All of which said, there was one recent announcement that may yet have succeeded in raising an eyebrow or two. It came in the form of Lone Star's decision to forego a profit of around $4 billion by abandoning the planned $7.3 billion sale of KEB to local rival Kookmin Bank. Lone Star chairman John Grayken said the firm would put its sale aspirations on hold until the investigations have been completed – which, according to those close to the situation, may very well not be imminent.
It's not known how high Grayken's blood pressure rose as he made the announcement, but he has certainly been vocal in his criticism of Korea's allegedly anti-foreign attitudes. His stance is a contentious one though, undermined somewhat by the equally stringent investigations being conducted into domestic icons such as car giant Hyundai. Lone Star may be feeling the heat, but it is certainly not alone.
Another suggestion that has been voiced, and which appears easier to dismiss, is that Korea is anti-private equity. In fact, since private equity funds were first officially recognised as investment entities by the introduction of regulatory changes in December 2004, the domestic industry has been blossoming. A November 2006 report by Korea's Financial Supervisory Service (FSS) revealed that there are now 20 Korean private equity funds, an increase of five sine the beginning of the year.
A handful of Korean funds are of the large variety, most notably the $1.56 billion debut vehicle raised earlier this year by Michael Kim's MBK Partners. But while most of the funds are far more modest in size, the message that comes across from the FSS report is of a nascent industry beginning to find its feet and impress onlookers. The report notes (one senses with some pride) the 54 percent IRR delivered by local fund FG10 from on October 2006 sale of shares in MK Electronics, following an investment made ten months prior.
Invitably, there are some teething problems. The report notes indications that soem general partners were “not adequately prepared for […] post-takeover management”. Among other concerns were “ambiguities in the investment contract over the extent of […] management participation” and “cases where strategic investment by private equity funds was perceived as hostile M&A”.

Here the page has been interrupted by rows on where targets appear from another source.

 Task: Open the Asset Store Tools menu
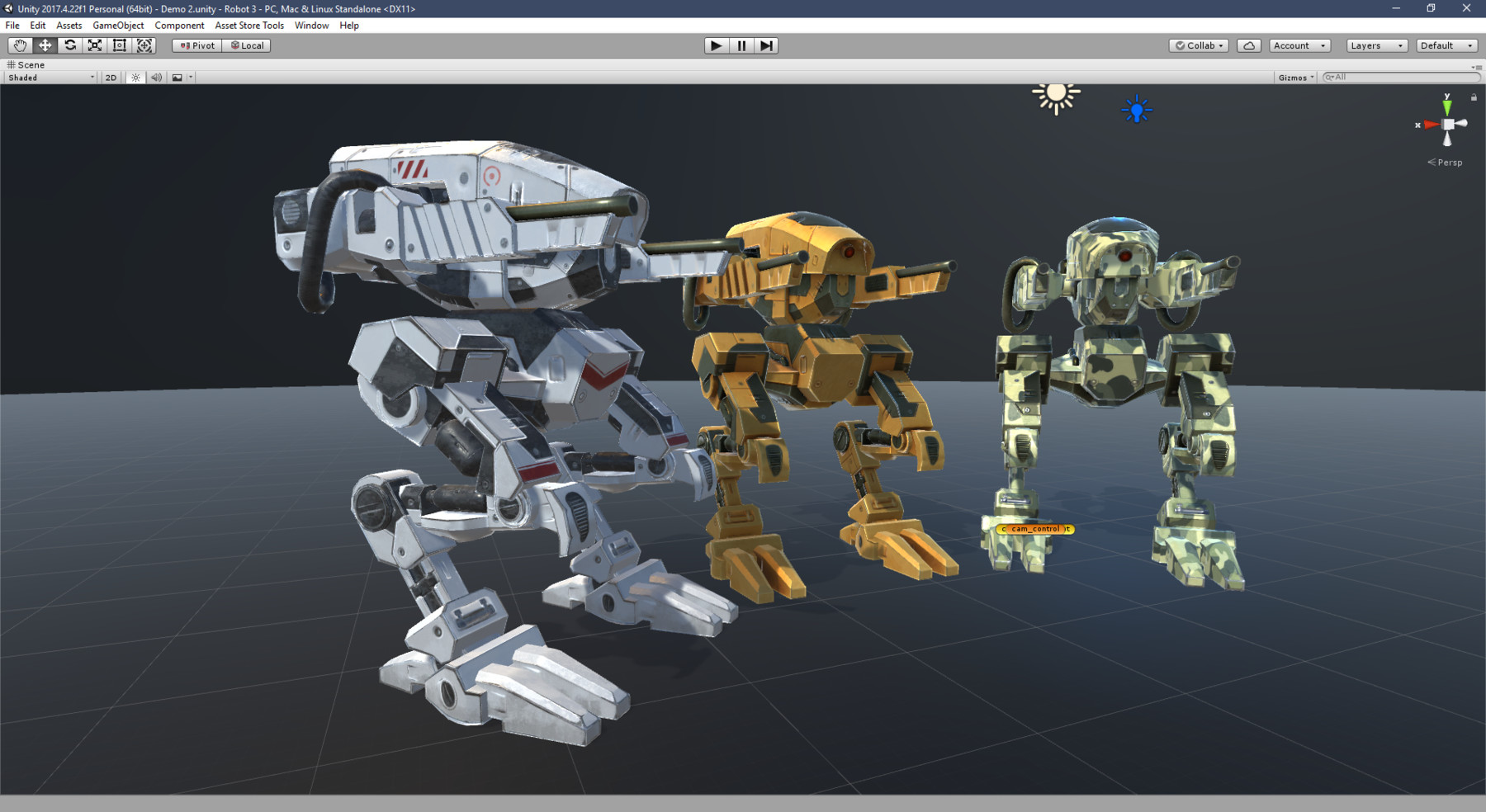coord(248,25)
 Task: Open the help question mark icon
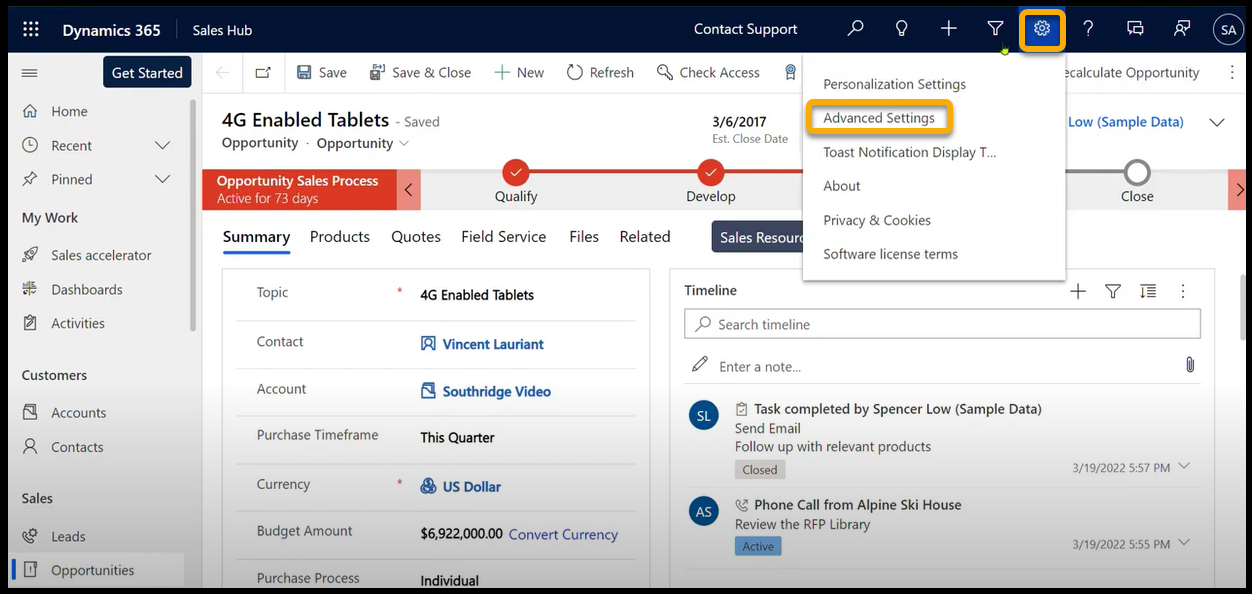[x=1088, y=29]
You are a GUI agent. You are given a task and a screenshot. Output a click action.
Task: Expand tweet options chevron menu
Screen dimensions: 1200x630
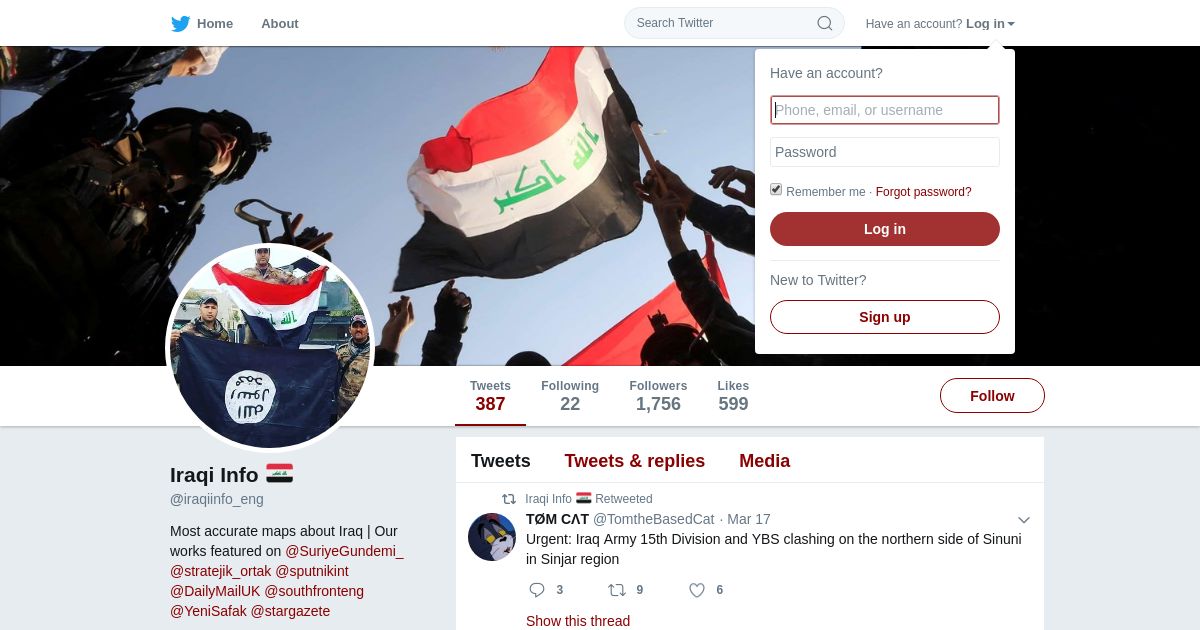(x=1023, y=520)

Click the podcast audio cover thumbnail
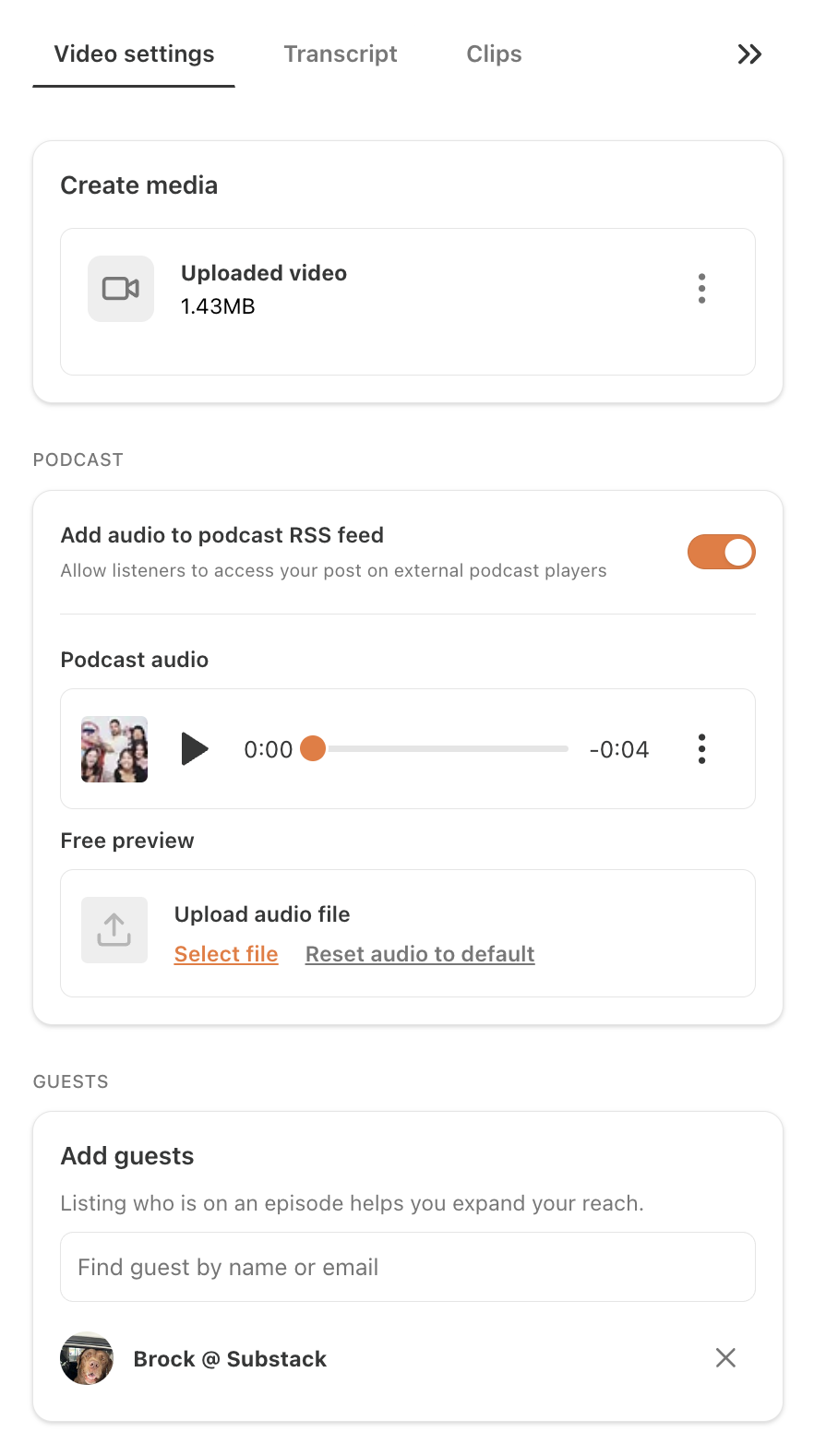point(114,749)
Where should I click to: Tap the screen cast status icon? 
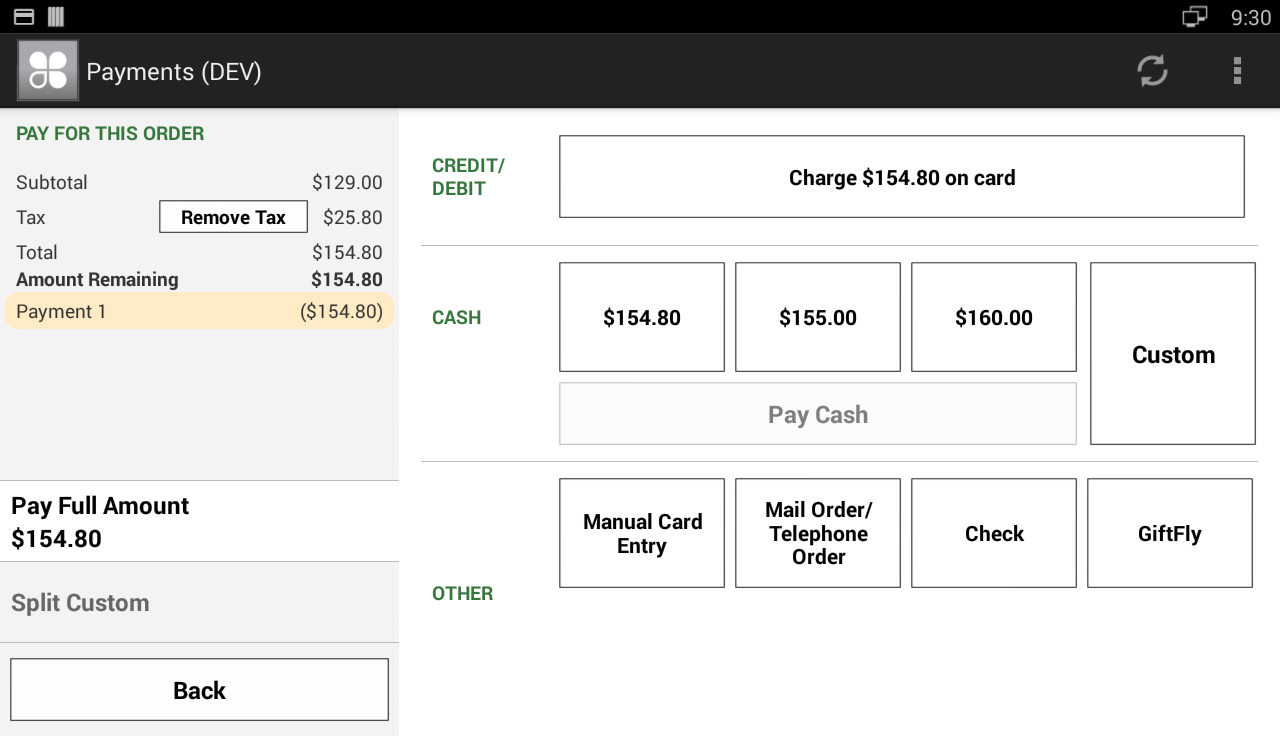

Nonetheless, the overall tone of the report is positive. It refers to “a number of large companies open to possible takeover activities and many strong, undervalued SMEs and others currently undergoing restructuring and seeking new investors”. All of which is being underpinned by government support: “On the regulatory front, the industry will likely benefit from further fine-tuning and easing of restrictions […] on the range of investment activities open to private equity funds, as well as improved regulatory transparency.
The increasingly hysterical response to the Lone Star investigation may suggest otherwise; but for the most part, Korea and private equity appear to be rubbing along just fine.